Abstract

Abstract In view of the importance of facilitative interactions between plants, nurse-based planting has been proposed as a restoration technique for Mediterranean vegetation. However, facilitation efficiency is known to depend on the environmental context and the particular pair of interacting species. Understanding these context- and pair-specific dependences is fundamental to understanding Mediterranean vegetation dynamics and to improving the use of nurse-based plantation for restoration. We assessed the effectiveness of nurse-based plantation and the significance for post-fire restoration of some assembly rules mediated by facilitation. In two nearby areas of different burning ages, we compared seedling establishment of 13 tall shrubs and trees planted in open ground and under nurses. Nurses and planted seedlings were selected from different life-forms.
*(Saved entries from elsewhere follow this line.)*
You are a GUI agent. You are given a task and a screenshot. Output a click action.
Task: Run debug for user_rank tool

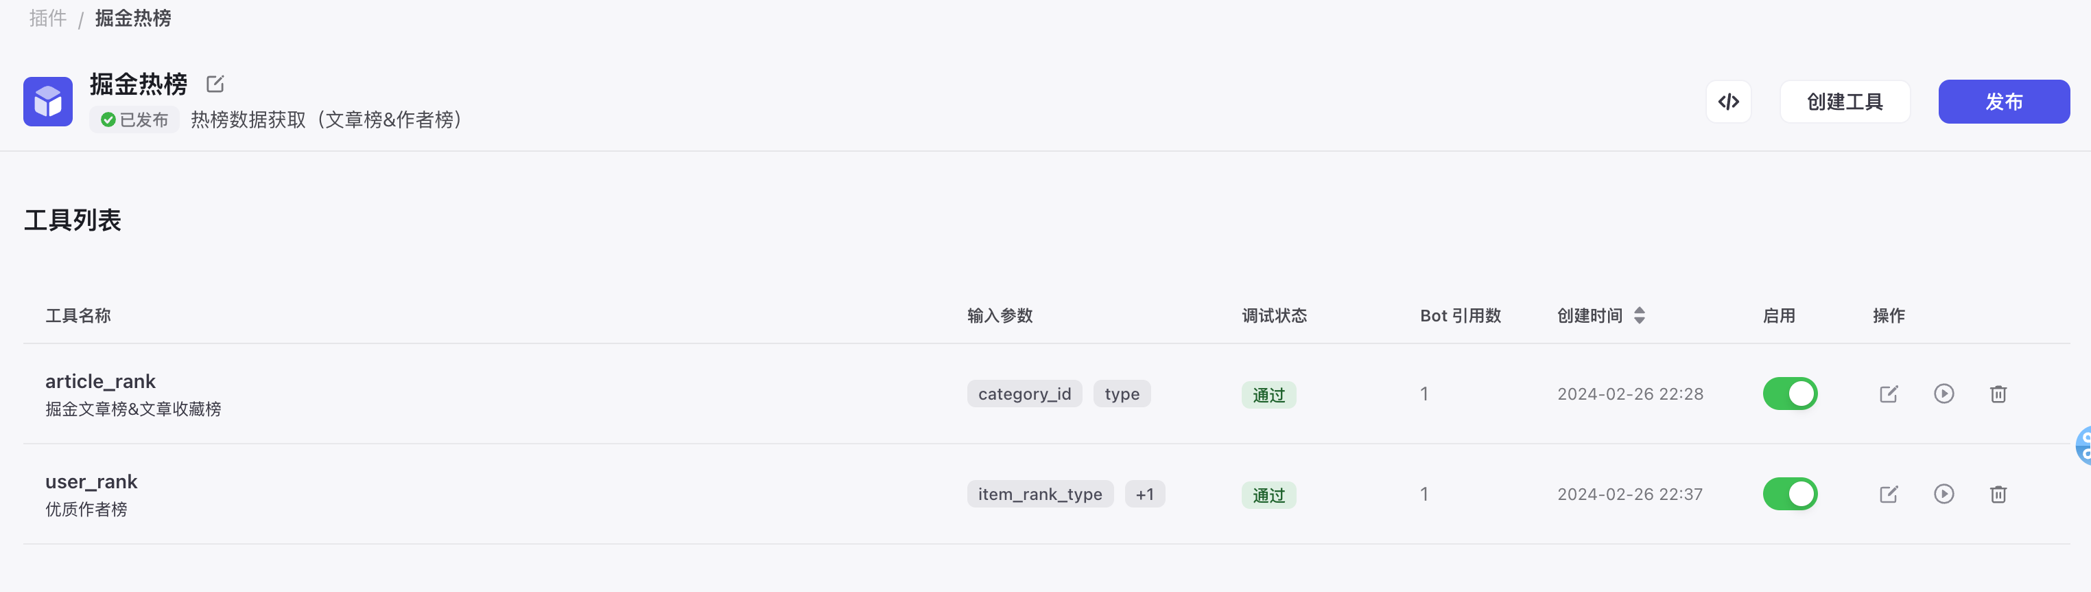[1943, 494]
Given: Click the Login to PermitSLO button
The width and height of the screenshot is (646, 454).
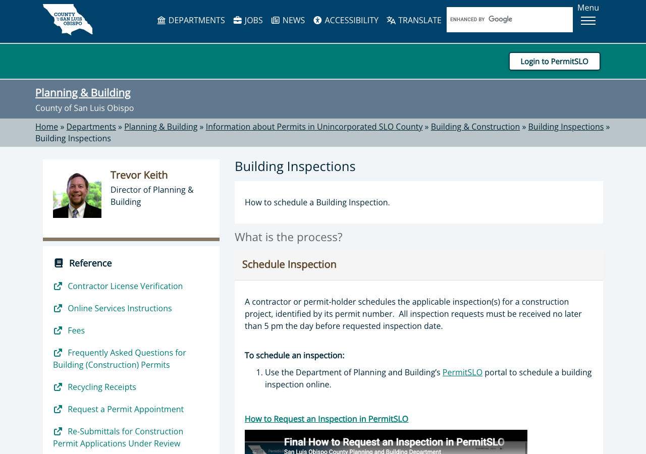Looking at the screenshot, I should click(555, 62).
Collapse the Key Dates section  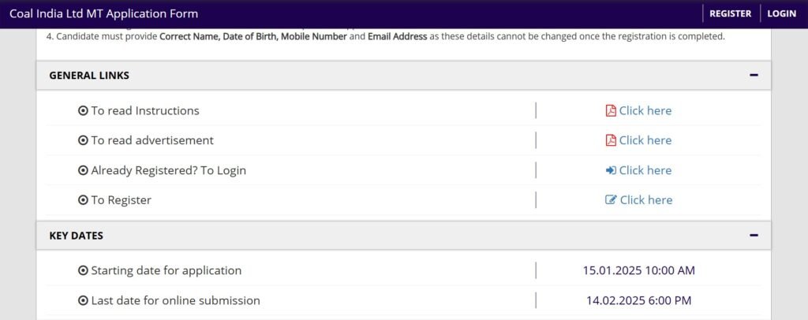click(x=754, y=236)
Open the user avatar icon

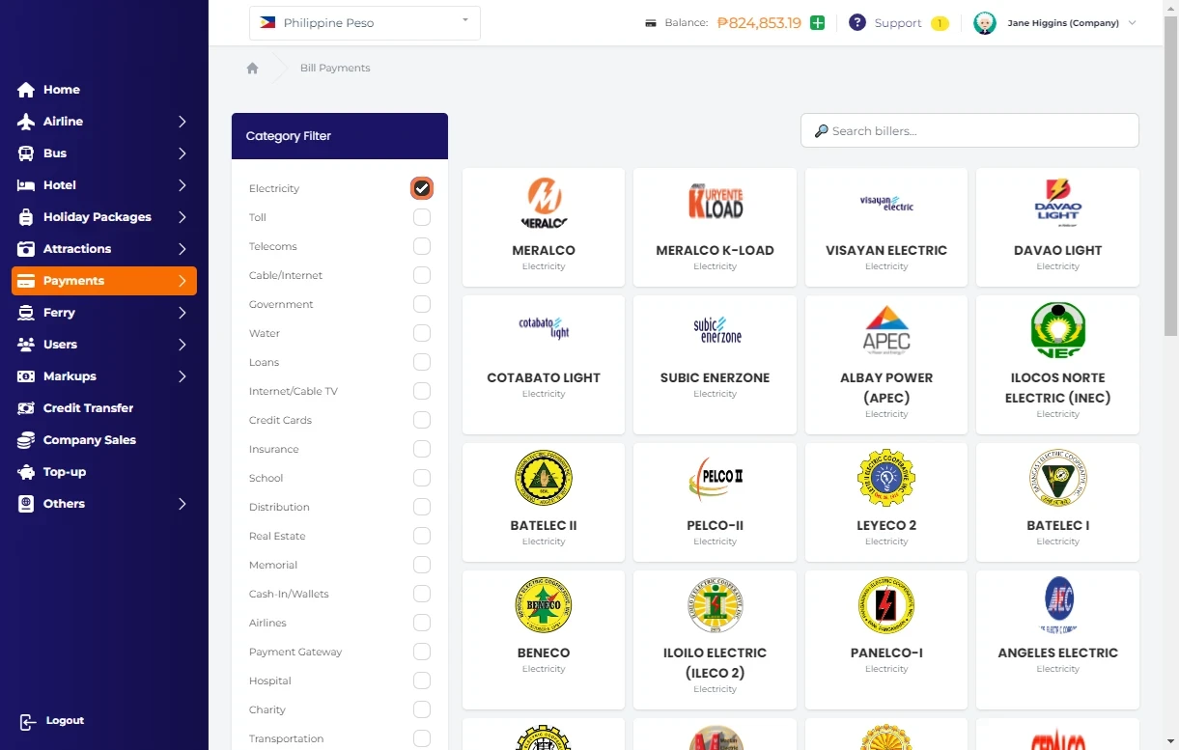(x=984, y=23)
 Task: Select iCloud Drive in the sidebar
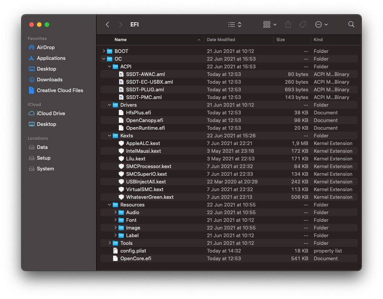51,114
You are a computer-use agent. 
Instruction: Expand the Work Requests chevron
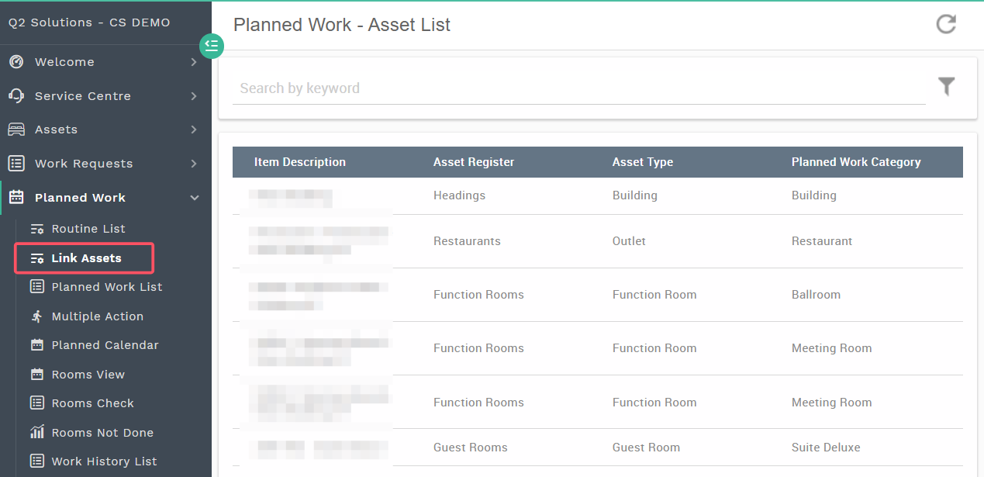(x=194, y=164)
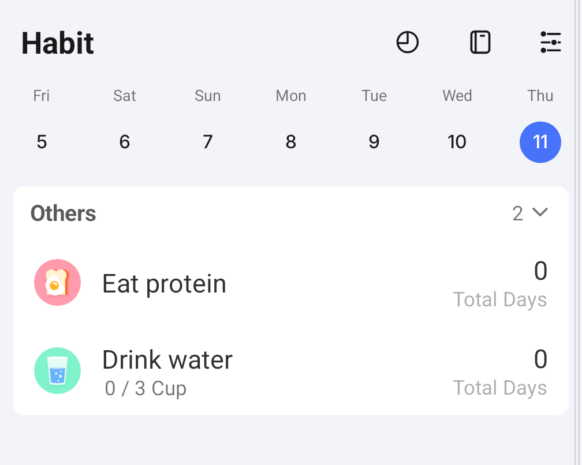Image resolution: width=582 pixels, height=465 pixels.
Task: Click the Habit page title
Action: pos(58,43)
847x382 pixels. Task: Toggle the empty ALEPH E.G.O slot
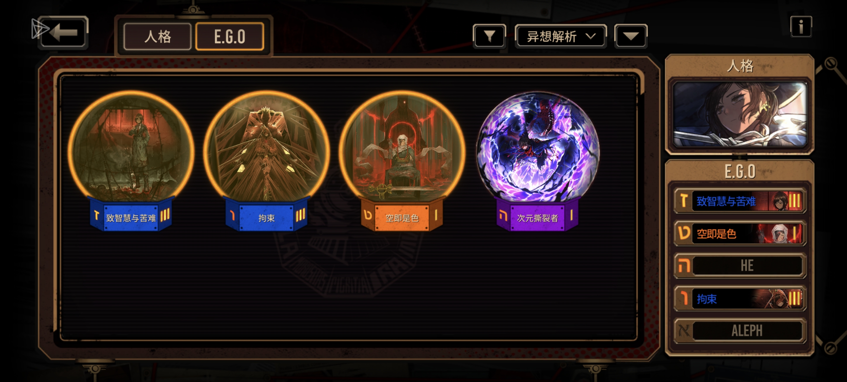(x=740, y=331)
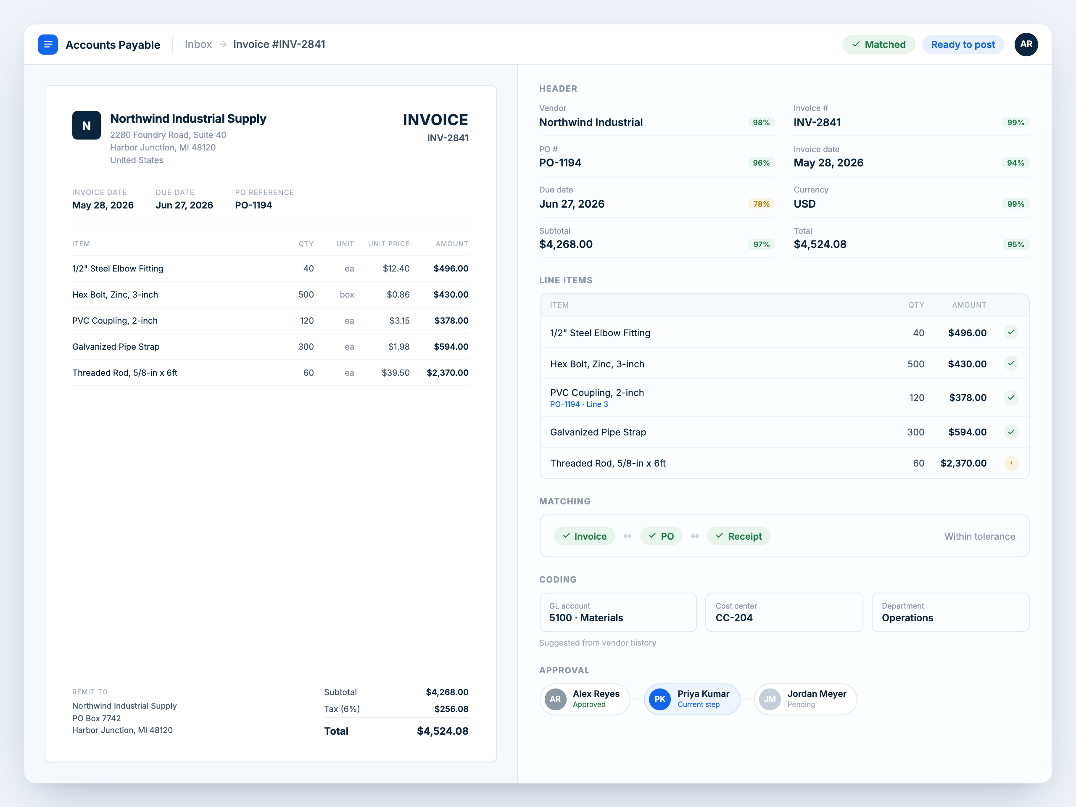1076x807 pixels.
Task: Open the Cost center CC-204 selector
Action: [x=784, y=612]
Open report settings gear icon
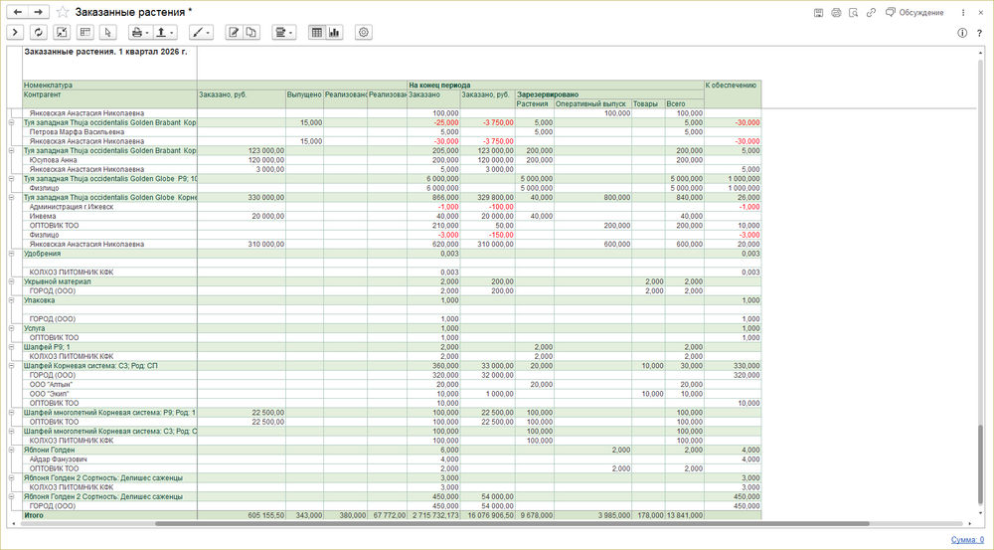The height and width of the screenshot is (550, 994). point(364,33)
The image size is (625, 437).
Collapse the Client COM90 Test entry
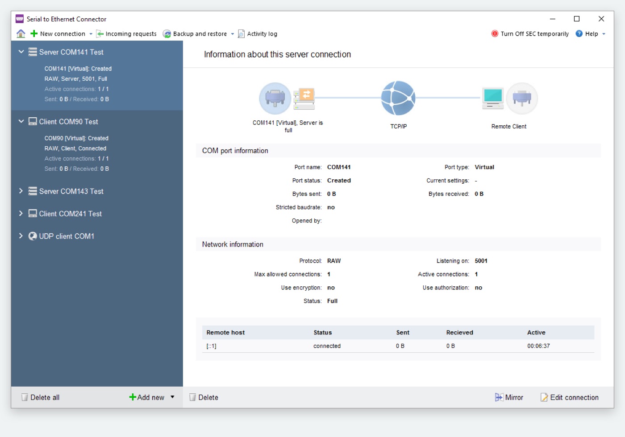(21, 121)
Tests of the assembly rules were provided by the partitioning of the statistical interaction effect between nurse and planted seedling life-forms in a two-factor design. Nurse-based plantation increased seedling survival 2–9 times compared to plantation in open ground, depending on the year. The higher efficiency of nurse-based plantation was consistent for the two burned areas and occurred in many species even in years with contrasting rainfall. We detected pair-specific differences in the efficiency of facilitation. This pair-specificity was partly explained by the dependence between life-forms of nurse and guest species, suggesting the existence of assembly rules. Our results confirm that nurse-based plantation would be an appropriate post-fire restoration technique in Mediterranean mountains under dry-subhumid climate, but suggest that attention to the life-form assemblage rules is needed for an efficient implementation of such technique.